CLARITY Act: House Advances Latest Version of U.S. Crypto Market Rules
Rep. Tom Emmer says the CLARITY Act has been years in the making. The House Majority Whip and co-chair of the Congressional Crypto Caucus described the Digital Asset Market Clarity Act of 2025 as the roughly "fifth or sixth iteration" of Congress's effort to establish a federal framework for regulating digital assets.
The legislation, H.R. 3633, was introduced on May 29, 2025, by House Financial Services Committee Chairman Rep. French Hill. Its central aim is to clarify which federal regulator oversees which parts of the digital asset market, where the Securities and Exchange Commission (SEC) and the Commodity Futures Trading Commission (CFTC) have asserted overlapping and sometimes conflicting jurisdiction.
A key feature is a "mature blockchain" test, a classification standard intended to determine when a digital asset should be treated as a commodity rather than a security. If a network meets specified decentralization thresholds, its native token could be viewed as a digital commodity instead of an investment contract subject to SEC oversight.

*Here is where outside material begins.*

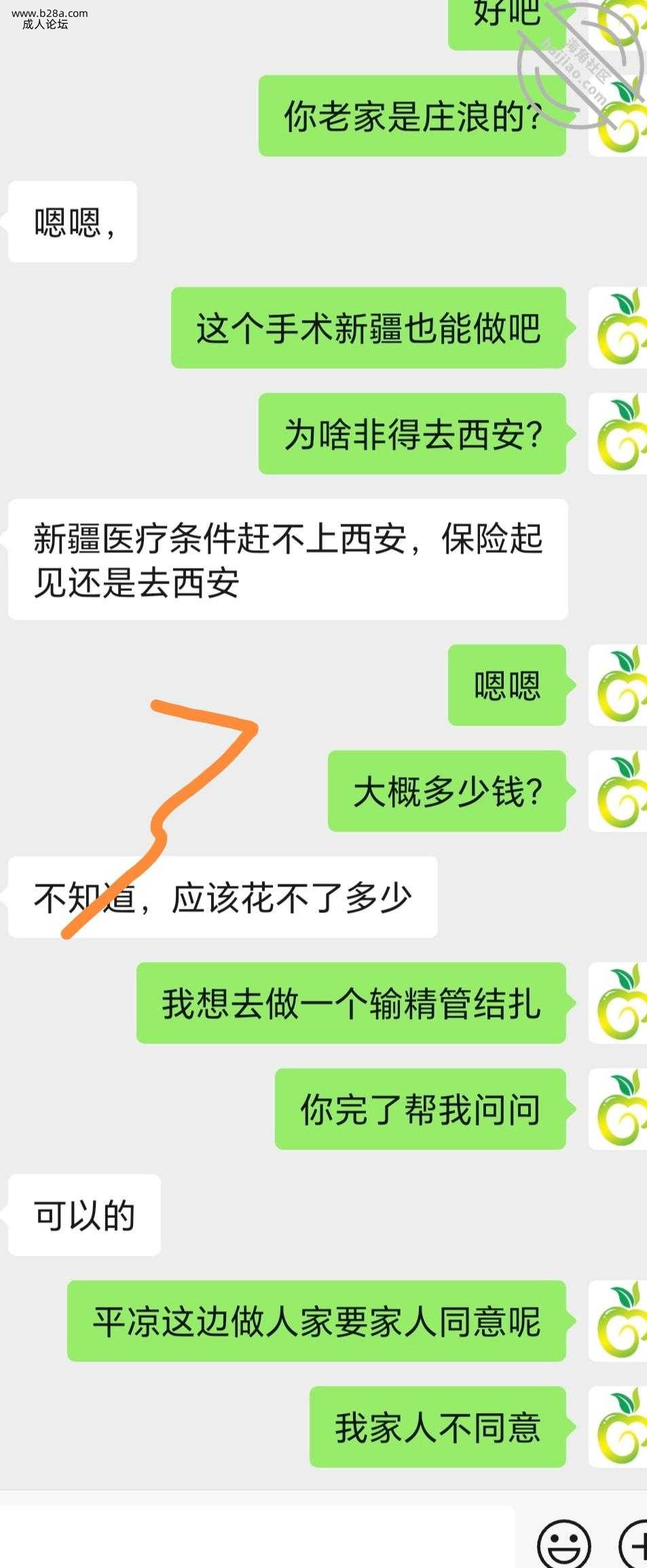Tap avatar beside '为啥非得去西安?' message
The image size is (647, 1568).
click(x=618, y=433)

The bill also outlines circumstances under which certain decentralized networks may be treated as non-securities, and states that noncustodial digital asset providers would not be classified as money transmitters. Emmer has argued that law enforcement objections to this provision are overstated, saying the approach addresses illicit finance risks without stifling innovation.
The House passed the CLARITY Act on July 17, 2025, by a bipartisan vote of 294–134. The Senate Banking Committee advanced an updated version on May 14, 2026, by a 15–9 vote.

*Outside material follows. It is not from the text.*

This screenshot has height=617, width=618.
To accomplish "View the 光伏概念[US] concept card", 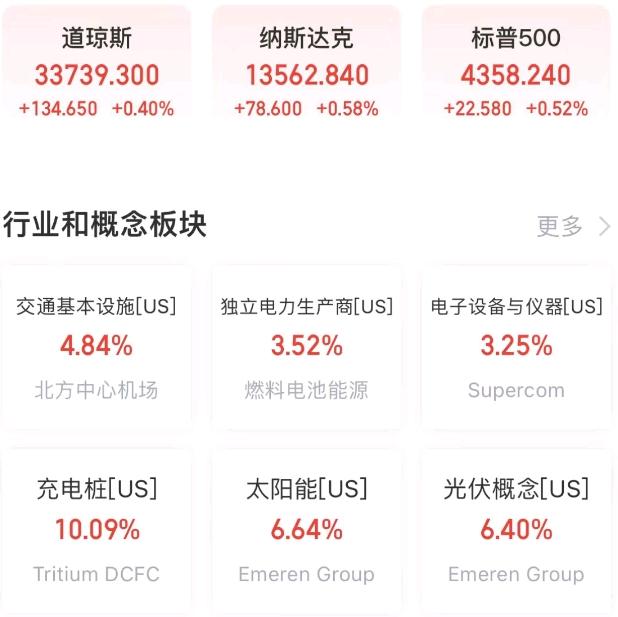I will [516, 530].
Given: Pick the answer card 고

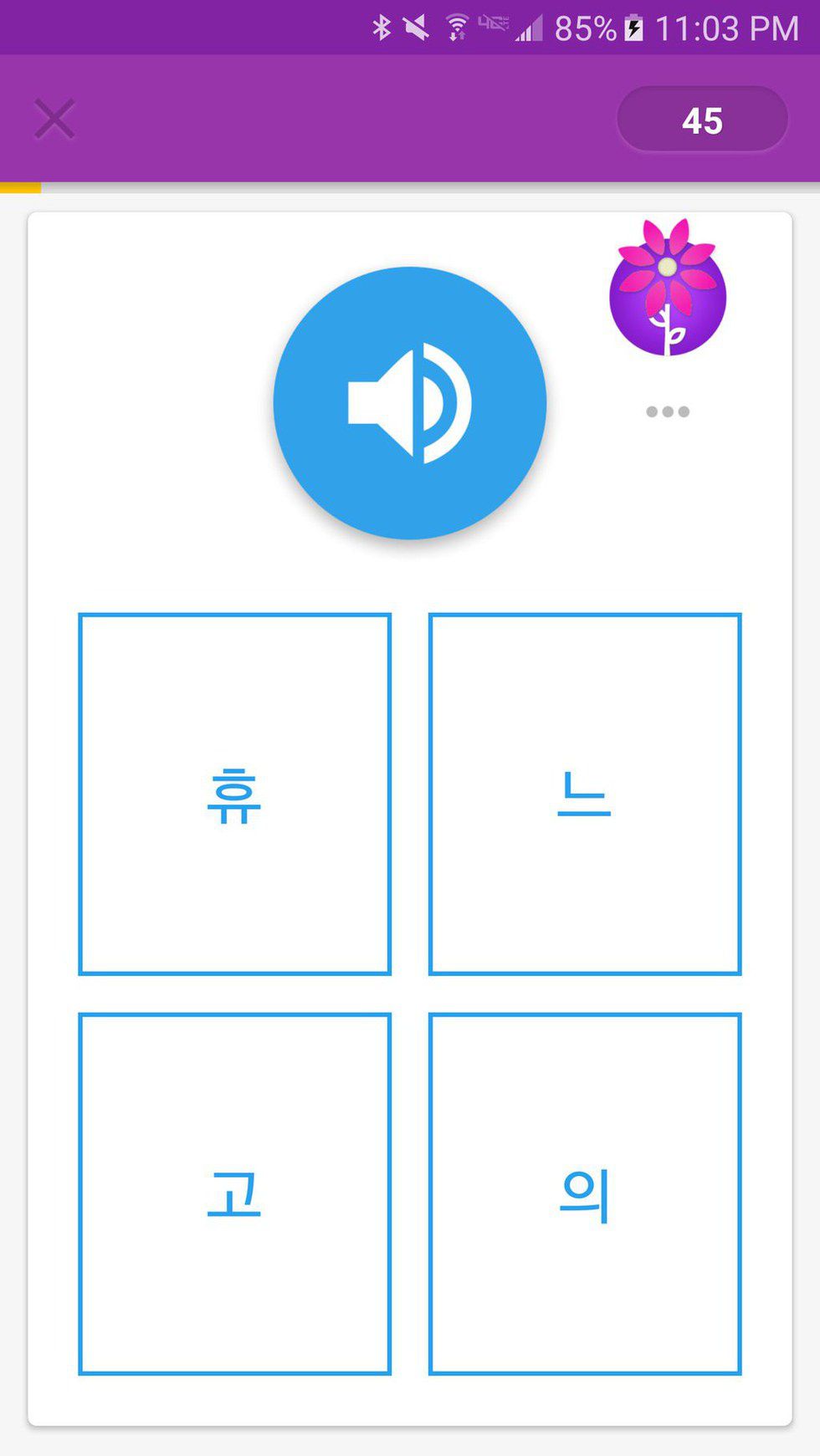Looking at the screenshot, I should click(234, 1193).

Emmer's role extends beyond H.R. 3633. He has previously introduced and reintroduced the Blockchain Regulatory Certainty Act, elements of which were later incorporated into the CLARITY Act. His description of the current proposal as a fifth or sixth version underscores both the complexity of the issue and the persistence of its backers.

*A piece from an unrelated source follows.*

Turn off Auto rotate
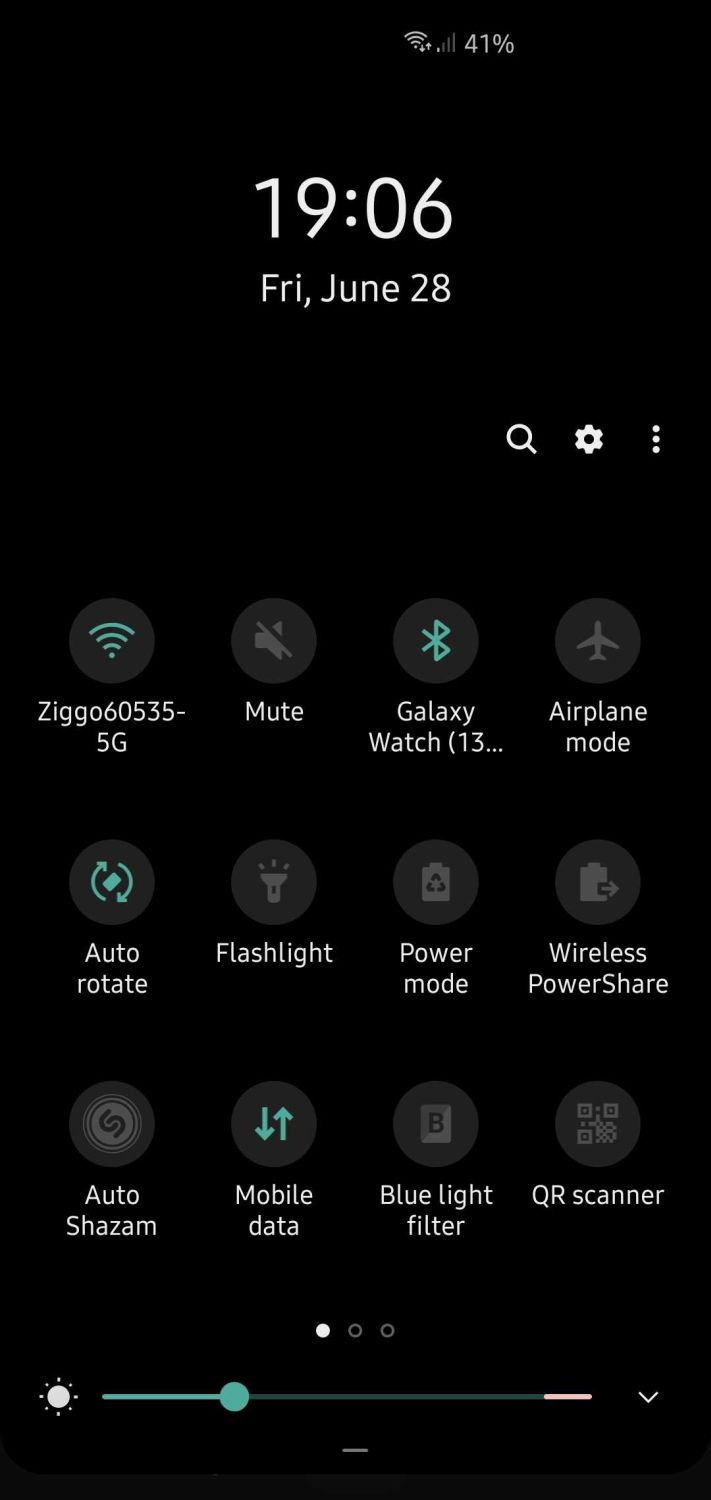 [112, 882]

For investors, the "mature blockchain" test could be particularly significant for major layer-1 networks and their ecosystems. Demonstrating sufficient decentralization could allow a token to avoid more onerous securities regulation, influencing exchange listings, retail marketing practices, and how projects structure governance.
For decentralized finance, the noncustodial provider provision could be especially impactful. Clarifying that writing or deploying noncustodial software does not make an entity a money transmitter could ease a major deterrent for U.S. developers.
The bill still must clear the full Senate, and any reconciliation between House and Senate versions could reshape the final text. The contrast between the House's 294–134 margin and the Senate committee's 15–9 vote suggests the measure may face a more difficult path in the upper chamber, and the enacted version could differ from what the House approved.